ACTION ITEM:
Transcribe every record exactly as it appears.

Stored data
★ ★ ★ ★ ★

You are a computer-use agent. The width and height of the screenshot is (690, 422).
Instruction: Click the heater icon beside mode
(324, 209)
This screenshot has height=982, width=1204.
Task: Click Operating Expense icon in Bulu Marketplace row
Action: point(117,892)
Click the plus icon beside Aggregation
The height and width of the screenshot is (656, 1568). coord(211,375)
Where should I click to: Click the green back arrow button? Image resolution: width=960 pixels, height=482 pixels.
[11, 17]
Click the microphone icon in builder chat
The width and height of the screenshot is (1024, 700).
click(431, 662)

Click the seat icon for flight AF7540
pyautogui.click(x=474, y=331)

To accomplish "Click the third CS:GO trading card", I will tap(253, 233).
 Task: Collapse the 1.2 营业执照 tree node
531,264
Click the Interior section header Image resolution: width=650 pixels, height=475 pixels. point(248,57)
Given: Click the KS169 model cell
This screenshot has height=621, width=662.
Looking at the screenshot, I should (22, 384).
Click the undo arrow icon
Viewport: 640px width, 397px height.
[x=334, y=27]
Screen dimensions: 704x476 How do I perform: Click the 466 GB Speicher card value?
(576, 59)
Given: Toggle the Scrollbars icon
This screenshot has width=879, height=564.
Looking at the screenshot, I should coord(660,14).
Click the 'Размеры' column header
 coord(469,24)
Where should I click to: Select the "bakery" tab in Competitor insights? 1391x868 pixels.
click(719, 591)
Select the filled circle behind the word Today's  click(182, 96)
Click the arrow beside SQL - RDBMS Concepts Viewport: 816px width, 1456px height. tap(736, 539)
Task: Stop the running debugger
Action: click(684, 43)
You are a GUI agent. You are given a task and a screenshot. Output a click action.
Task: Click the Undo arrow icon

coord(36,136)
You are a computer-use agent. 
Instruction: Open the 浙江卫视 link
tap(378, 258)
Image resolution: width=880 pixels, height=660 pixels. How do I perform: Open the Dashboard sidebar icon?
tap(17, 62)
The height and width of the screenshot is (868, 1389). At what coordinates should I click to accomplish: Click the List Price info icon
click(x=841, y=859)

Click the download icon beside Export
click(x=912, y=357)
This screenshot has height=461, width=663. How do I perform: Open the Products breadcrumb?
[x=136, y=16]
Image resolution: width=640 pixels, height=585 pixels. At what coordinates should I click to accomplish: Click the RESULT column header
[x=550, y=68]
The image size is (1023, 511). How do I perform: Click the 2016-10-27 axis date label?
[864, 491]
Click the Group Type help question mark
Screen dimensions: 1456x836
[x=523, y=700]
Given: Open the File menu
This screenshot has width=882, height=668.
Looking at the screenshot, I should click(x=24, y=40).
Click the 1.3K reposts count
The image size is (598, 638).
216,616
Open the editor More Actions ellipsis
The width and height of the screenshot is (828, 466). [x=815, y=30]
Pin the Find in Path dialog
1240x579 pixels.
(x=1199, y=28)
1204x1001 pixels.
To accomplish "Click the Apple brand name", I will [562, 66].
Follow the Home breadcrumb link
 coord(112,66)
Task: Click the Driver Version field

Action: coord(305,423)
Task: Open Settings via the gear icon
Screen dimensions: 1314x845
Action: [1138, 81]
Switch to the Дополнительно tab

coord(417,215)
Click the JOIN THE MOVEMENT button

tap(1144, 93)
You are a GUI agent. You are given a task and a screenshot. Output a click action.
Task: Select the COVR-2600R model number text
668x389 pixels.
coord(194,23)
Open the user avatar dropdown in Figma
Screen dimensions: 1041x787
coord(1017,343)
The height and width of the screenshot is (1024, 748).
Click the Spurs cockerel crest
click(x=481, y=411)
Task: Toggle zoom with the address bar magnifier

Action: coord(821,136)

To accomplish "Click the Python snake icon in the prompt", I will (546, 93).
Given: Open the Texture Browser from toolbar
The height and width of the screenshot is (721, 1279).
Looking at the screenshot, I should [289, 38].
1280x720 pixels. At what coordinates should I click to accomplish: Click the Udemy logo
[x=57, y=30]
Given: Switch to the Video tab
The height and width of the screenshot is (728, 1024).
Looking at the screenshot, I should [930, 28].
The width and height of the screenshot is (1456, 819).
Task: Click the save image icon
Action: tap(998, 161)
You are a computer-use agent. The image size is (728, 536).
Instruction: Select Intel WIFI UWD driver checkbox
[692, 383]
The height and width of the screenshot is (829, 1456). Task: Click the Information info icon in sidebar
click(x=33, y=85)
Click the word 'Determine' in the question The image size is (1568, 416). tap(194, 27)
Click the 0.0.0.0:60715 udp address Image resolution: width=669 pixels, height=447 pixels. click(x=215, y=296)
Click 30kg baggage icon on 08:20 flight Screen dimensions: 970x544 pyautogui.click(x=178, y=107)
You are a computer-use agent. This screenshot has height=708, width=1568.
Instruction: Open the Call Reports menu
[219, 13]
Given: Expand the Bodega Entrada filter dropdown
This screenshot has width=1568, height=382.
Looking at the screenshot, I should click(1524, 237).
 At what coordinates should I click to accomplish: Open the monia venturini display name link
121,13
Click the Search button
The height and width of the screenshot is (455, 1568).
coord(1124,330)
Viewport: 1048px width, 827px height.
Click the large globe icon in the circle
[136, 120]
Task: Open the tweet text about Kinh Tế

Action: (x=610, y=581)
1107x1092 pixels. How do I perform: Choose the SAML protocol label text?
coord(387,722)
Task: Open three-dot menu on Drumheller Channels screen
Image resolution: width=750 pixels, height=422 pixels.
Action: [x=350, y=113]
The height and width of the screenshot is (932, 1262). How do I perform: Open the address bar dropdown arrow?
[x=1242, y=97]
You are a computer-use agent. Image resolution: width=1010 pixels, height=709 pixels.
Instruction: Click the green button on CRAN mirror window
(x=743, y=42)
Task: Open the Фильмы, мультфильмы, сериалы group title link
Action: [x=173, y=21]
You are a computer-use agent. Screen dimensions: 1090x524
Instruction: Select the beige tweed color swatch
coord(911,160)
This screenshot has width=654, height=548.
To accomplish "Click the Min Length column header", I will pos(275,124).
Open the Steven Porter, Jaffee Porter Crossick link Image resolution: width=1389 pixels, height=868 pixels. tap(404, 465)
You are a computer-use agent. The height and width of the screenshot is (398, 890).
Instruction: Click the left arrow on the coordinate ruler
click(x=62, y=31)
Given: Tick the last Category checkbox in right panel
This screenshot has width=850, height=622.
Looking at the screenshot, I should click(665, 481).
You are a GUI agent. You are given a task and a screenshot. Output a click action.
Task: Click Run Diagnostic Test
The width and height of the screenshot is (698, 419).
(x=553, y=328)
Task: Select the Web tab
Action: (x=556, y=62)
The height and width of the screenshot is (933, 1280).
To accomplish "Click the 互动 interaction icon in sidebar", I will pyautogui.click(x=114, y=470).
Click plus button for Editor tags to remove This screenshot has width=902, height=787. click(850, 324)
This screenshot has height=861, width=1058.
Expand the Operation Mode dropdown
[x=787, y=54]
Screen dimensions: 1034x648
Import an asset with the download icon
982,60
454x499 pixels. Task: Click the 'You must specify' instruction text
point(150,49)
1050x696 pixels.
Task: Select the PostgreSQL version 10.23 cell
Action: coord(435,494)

★ ★ ★ ★ ★

EXERCISE ANSWER:
You are a computer-use agent. The width and height of the screenshot is (690, 422).
Instruction: Click the heater icon beside mode
(324, 209)
This screenshot has height=982, width=1204.
Task: Click Operating Expense icon in Bulu Marketplace row
Action: point(117,892)
Click the plus icon beside Aggregation
The height and width of the screenshot is (656, 1568). coord(211,375)
Where should I click to: Click the green back arrow button? Image resolution: width=960 pixels, height=482 pixels.
[11, 17]
Click the microphone icon in builder chat
The width and height of the screenshot is (1024, 700).
click(431, 662)

Click the seat icon for flight AF7540
pyautogui.click(x=474, y=331)

To accomplish "Click the third CS:GO trading card", I will tap(253, 233).
 Task: Collapse the 1.2 营业执照 tree node
531,264
Click the Interior section header Image resolution: width=650 pixels, height=475 pixels. point(248,57)
Given: Click the KS169 model cell
This screenshot has height=621, width=662.
Looking at the screenshot, I should (22, 384).
Click the undo arrow icon
Viewport: 640px width, 397px height.
[x=334, y=27]
Screen dimensions: 704x476 How do I perform: Click the 466 GB Speicher card value?
(576, 59)
Given: Toggle the Scrollbars icon
This screenshot has width=879, height=564.
Looking at the screenshot, I should coord(660,14).
Click the 'Размеры' column header
 coord(469,24)
Where should I click to: Select the "bakery" tab in Competitor insights? 1391x868 pixels.
click(719, 591)
Select the filled circle behind the word Today's  click(182, 96)
Click the arrow beside SQL - RDBMS Concepts Viewport: 816px width, 1456px height. tap(736, 539)
Task: Stop the running debugger
Action: click(684, 43)
You are a GUI agent. You are given a task and a screenshot. Output a click action.
Task: Click the Undo arrow icon

coord(36,136)
You are a computer-use agent. 
Instruction: Open the 浙江卫视 link
tap(378, 258)
Image resolution: width=880 pixels, height=660 pixels. How do I perform: Open the Dashboard sidebar icon?
tap(17, 62)
The height and width of the screenshot is (868, 1389). At what coordinates should I click to accomplish: Click the List Price info icon
click(x=841, y=859)

Click the download icon beside Export
click(x=912, y=357)
This screenshot has height=461, width=663. How do I perform: Open the Products breadcrumb?
[x=136, y=16]
Image resolution: width=640 pixels, height=585 pixels. At what coordinates should I click to accomplish: Click the RESULT column header
[x=550, y=68]
The image size is (1023, 511). How do I perform: Click the 2016-10-27 axis date label?
[864, 491]
Click the Group Type help question mark
Screen dimensions: 1456x836
[x=523, y=700]
Given: Open the File menu
This screenshot has width=882, height=668.
Looking at the screenshot, I should click(x=24, y=40).
Click the 1.3K reposts count
The image size is (598, 638).
216,616
Open the editor More Actions ellipsis
The width and height of the screenshot is (828, 466). [x=815, y=30]
Pin the Find in Path dialog
1240x579 pixels.
(x=1199, y=28)
1204x1001 pixels.
To accomplish "Click the Apple brand name", I will [562, 66].
Follow the Home breadcrumb link
 coord(112,66)
Task: Click the Driver Version field

Action: coord(305,423)
Task: Open Settings via the gear icon
Screen dimensions: 1314x845
Action: [1138, 81]
Switch to the Дополнительно tab

coord(417,215)
Click the JOIN THE MOVEMENT button

tap(1144, 93)
You are a GUI agent. You are given a task and a screenshot. Output a click action.
Task: Select the COVR-2600R model number text
668x389 pixels.
coord(194,23)
Open the user avatar dropdown in Figma
Screen dimensions: 1041x787
coord(1017,343)
The height and width of the screenshot is (1024, 748).
Click the Spurs cockerel crest
click(x=481, y=411)
Task: Toggle zoom with the address bar magnifier

Action: coord(821,136)

To accomplish "Click the Python snake icon in the prompt", I will (546, 93).
Given: Open the Texture Browser from toolbar
The height and width of the screenshot is (721, 1279).
Looking at the screenshot, I should [289, 38].
1280x720 pixels. At what coordinates should I click to accomplish: Click the Udemy logo
[x=57, y=30]
Given: Switch to the Video tab
The height and width of the screenshot is (728, 1024).
Looking at the screenshot, I should [930, 28].
The width and height of the screenshot is (1456, 819).
Task: Click the save image icon
Action: tap(998, 161)
You are a computer-use agent. The image size is (728, 536).
Instruction: Select Intel WIFI UWD driver checkbox
[692, 383]
The height and width of the screenshot is (829, 1456). Task: Click the Information info icon in sidebar
click(x=33, y=85)
Click the word 'Determine' in the question The image size is (1568, 416). tap(194, 27)
Click the 0.0.0.0:60715 udp address Image resolution: width=669 pixels, height=447 pixels. click(x=215, y=296)
Click 30kg baggage icon on 08:20 flight Screen dimensions: 970x544 pyautogui.click(x=178, y=107)
You are a computer-use agent. This screenshot has height=708, width=1568.
Instruction: Open the Call Reports menu
[219, 13]
Given: Expand the Bodega Entrada filter dropdown
This screenshot has width=1568, height=382.
Looking at the screenshot, I should click(1524, 237).
 At what coordinates should I click to accomplish: Open the monia venturini display name link
121,13
Click the Search button
The height and width of the screenshot is (455, 1568).
coord(1124,330)
Viewport: 1048px width, 827px height.
Click the large globe icon in the circle
[136, 120]
Task: Open the tweet text about Kinh Tế

Action: (x=610, y=581)
1107x1092 pixels. How do I perform: Choose the SAML protocol label text?
coord(387,722)
Task: Open three-dot menu on Drumheller Channels screen
Image resolution: width=750 pixels, height=422 pixels.
Action: [x=350, y=113]
The height and width of the screenshot is (932, 1262). How do I perform: Open the address bar dropdown arrow?
[x=1242, y=97]
You are a computer-use agent. Image resolution: width=1010 pixels, height=709 pixels.
Instruction: Click the green button on CRAN mirror window
(x=743, y=42)
Task: Open the Фильмы, мультфильмы, сериалы group title link
Action: [x=173, y=21]
You are a computer-use agent. Screen dimensions: 1090x524
Instruction: Select the beige tweed color swatch
coord(911,160)
This screenshot has width=654, height=548.
To accomplish "Click the Min Length column header", I will pos(275,124).
Open the Steven Porter, Jaffee Porter Crossick link Image resolution: width=1389 pixels, height=868 pixels. tap(404, 465)
You are a computer-use agent. The height and width of the screenshot is (398, 890).
Instruction: Click the left arrow on the coordinate ruler
click(x=62, y=31)
Given: Tick the last Category checkbox in right panel
This screenshot has width=850, height=622.
Looking at the screenshot, I should click(665, 481).
You are a GUI agent. You are given a task and a screenshot. Output a click action.
Task: Click Run Diagnostic Test
The width and height of the screenshot is (698, 419).
(x=553, y=328)
Task: Select the Web tab
Action: (x=556, y=62)
The height and width of the screenshot is (933, 1280).
To accomplish "Click the 互动 interaction icon in sidebar", I will pyautogui.click(x=114, y=470).
Click plus button for Editor tags to remove This screenshot has width=902, height=787. click(850, 324)
This screenshot has height=861, width=1058.
Expand the Operation Mode dropdown
[x=787, y=54]
Screen dimensions: 1034x648
Import an asset with the download icon
982,60
454x499 pixels. Task: Click the 'You must specify' instruction text
point(150,49)
1050x696 pixels.
Task: Select the PostgreSQL version 10.23 cell
Action: coord(435,494)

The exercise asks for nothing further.